Impacts: The Coral Disease & Restoration efforts had strong educational and community components. The team trained local “coral first responders” in disease identification and treatment (applying antibiotic paste to infected corals, a method that has helped save some colonies). They held demonstrations for dive shops and volunteers on how to spot diseases and what data to report, creating a network of citizen scientists monitoring reef health. On the restoration side, they worked with the private sector and NGOs – for example, Coral World and The Nature Conservancy – to expand nursery space and coordinate outplanting efforts territory-wide. The installation of informative signage at restoration sites (like Lovango Cay, where a sign now explains the ongoing coral planting project) helped publicize the work and its importance. Through VI-EPSCoR, several UVI students got involved in both lab and field aspects, from assisting with coral disease experiments to physically outplanting corals during internships. This hands-on experience is irreplaceable for building local expertise in reef management. (Image suggestion: A split-frame image with one side showing a coral with disease lesions (to illustrate the problem) and the other side showing divers outplanting healthy corals onto a reef (the solution), would capture this team’s dual focus.)
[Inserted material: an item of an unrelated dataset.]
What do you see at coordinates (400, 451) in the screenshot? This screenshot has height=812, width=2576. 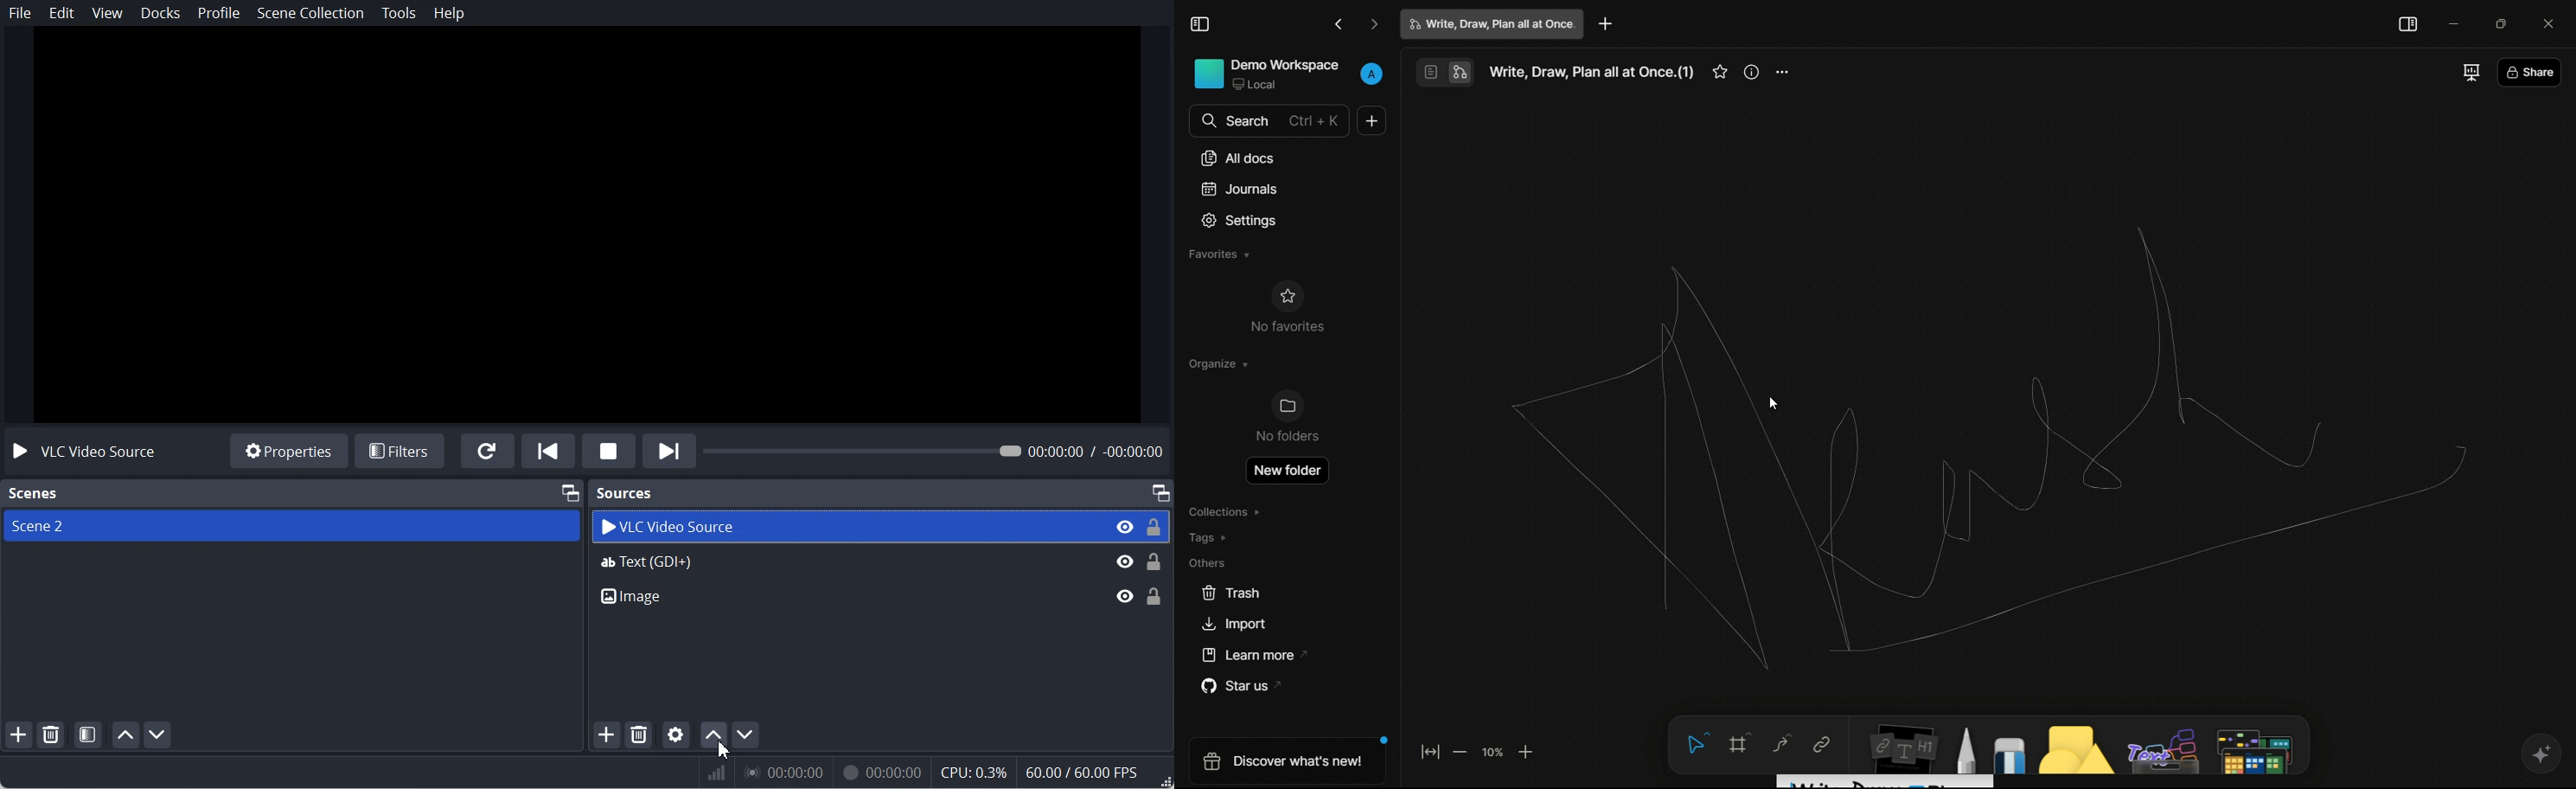 I see `Filters` at bounding box center [400, 451].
In summary, the Coral Disease research provided actionable insight that cooler, cleaner waters help keep corals healthy, reinforcing policies to curb coastal pollution and support marine protected areas. The Restoration research demonstrated that we can actively assist reef recovery, and it refined the techniques to do so effectively in USVI conditions – knowledge that will be applied in future large-scale restoration initiatives. Together, these efforts addressed strategic goals of understanding drivers of coral decline and developing science-based interventions to enhance reef resilience.

 

Dr. Marilyn Brandt

Marilyn Brandt is a Research Professor of Marine and Environmental Science at the University of the Virgin Islands (UVI). She fell in love with the Caribbean in college when she visited a childhood friend and pen pal in Trinidad. She went on to study Caribbean coral disease ecology while earning a bachelor’s degree in biology from New York University and then her Ph.D. in marine biology and fisheries from the University of Miami. She moved to St. Thomas to join the research faculty in the Center for Marine and Environmental Studies at UVI in 2010. Her research focuses on understanding how disease is damaging coral reefs and how coral conservation and restoration can reverse that damage. She is the Research Team Lead and an Executive Team member for the U.S. Virgin Islands Coral Disease Advisory Committee and she directs Reef Response, a coral restoration program at UVI which is focused on science-based coral restoration in the northern U.S. Virgin Islands.